Handel, by Christopher Hogwood
Handel makes an interesting case in the tension that exists between a composer and his works. On the one hand, Handel has had a good reputation largely because of the strength of his works that has served, especially his oratorios (which have always appealed to a wide audience because they could be sung by amateur musicians like myself) as well as his Water Music. On the other hand, his dissolute lifestyle and his tendency to get involved in foolish disputes (like the rivalry he had with a noble-supported opera company), his affairs with singers, and his plagiarism and the controversial use of biblical material in his oratorios attracted a high degree of criticism from pious Englishmen in his own time and have also led to criticism of him in our own time. Handel is clearly a major composer but he is equally clearly someone whose life and musical approach had some difficulties, and the sheer amount of plagiarism and self-plagiarism to be found here as Handel sought to share the same sort of scraps and pastiches over and over again is somewhat distressing to read as it takes up a large amount of this work, because the author is interested in this matter.
This book is about 300 pages long and is divided into six large chapters. The book begins with a map and a preface. After that the author talks about Handel’s youth and education in Halle and Hamburg (1) as well as his Italian years (2) that provided him his basic approach to composition in the way that he learned how to copy himself and others in the rapid writing of not particularly original operas at a massive amount to meet the demand that Italians had in it.
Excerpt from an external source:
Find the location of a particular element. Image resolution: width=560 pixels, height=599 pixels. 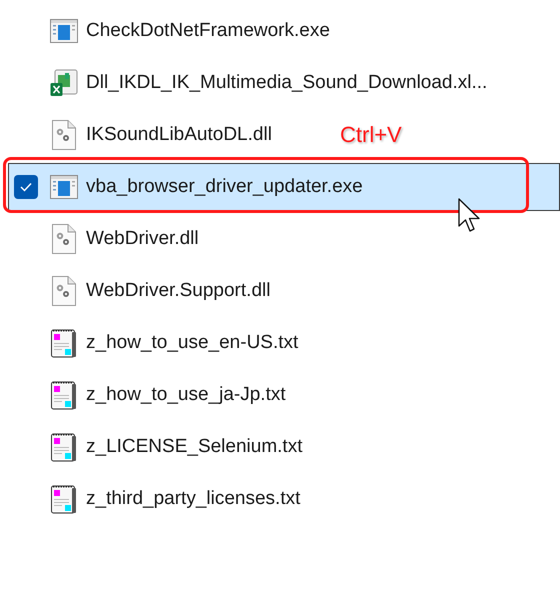

file-name: CheckDotNetFramework.exe is located at coordinates (208, 30).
After that the author spends three chapters discussing the rest of Handel’s life as a composer in London and Great Britain as a whole thanks to the patronage of the Hanoverians. First, the author discusses Handel’s time in London during the heyday of opera there from 1710-1729, where there is a discussion of every opera he wrote during the period and his business dealings and personal affairs (4). After that there is a discussion of the decline of opera where Handel engaged in a ruinous feud that harmed his reputation and income (5) and health even. Finally, the author discusses the way that oratorios provided for success as well as a lasting reputation (6), which leads naturally to a look at Handel and posterity with his death and his postlife reputation (7), which is then followed by a chronological table, select bibliography, list of illustrations and index.
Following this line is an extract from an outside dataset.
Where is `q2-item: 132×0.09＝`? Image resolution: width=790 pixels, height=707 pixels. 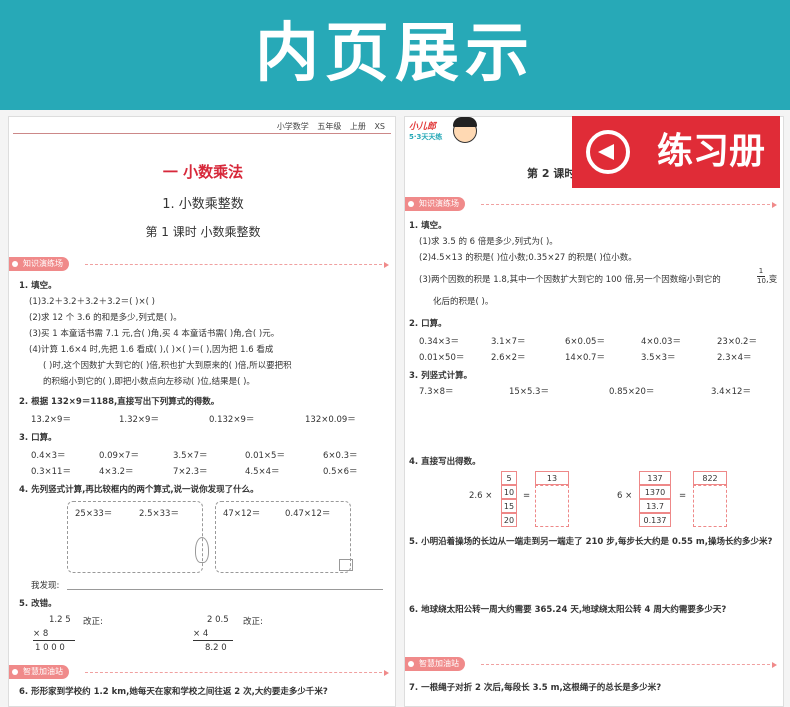 q2-item: 132×0.09＝ is located at coordinates (330, 420).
How one will enjoy and appreciate a work like this depends in large part on what the reader of this work is really interested in. As a reader, I happen to be interested in Handel’s music, but not to the extent that I care about him as a businessman trying to run an opera company. Nor does the author’s interest in pastiches strike me as the best way of showcasing Handel’s creativity as a composer. Indeed, the author’s discussion of Handel’s behavior, which would be precisely what was expected of the Italian opera composers of his time, does not follow the sensibilities that contemporary music listeners have about the creativity of composers. This is a work that rushes through the creation of the Messiah and other works that the reader is likely to be interested in and spends a huge amount of time discussing Handel’s relationship with the Hanoverian dynasty. Some people will appreciate this but others will not because at least for this reader, the work emphasized those elements of Handel’s life and art that I was least interested in and de-emphasized those aspects I was most interested in, and that is a great shame.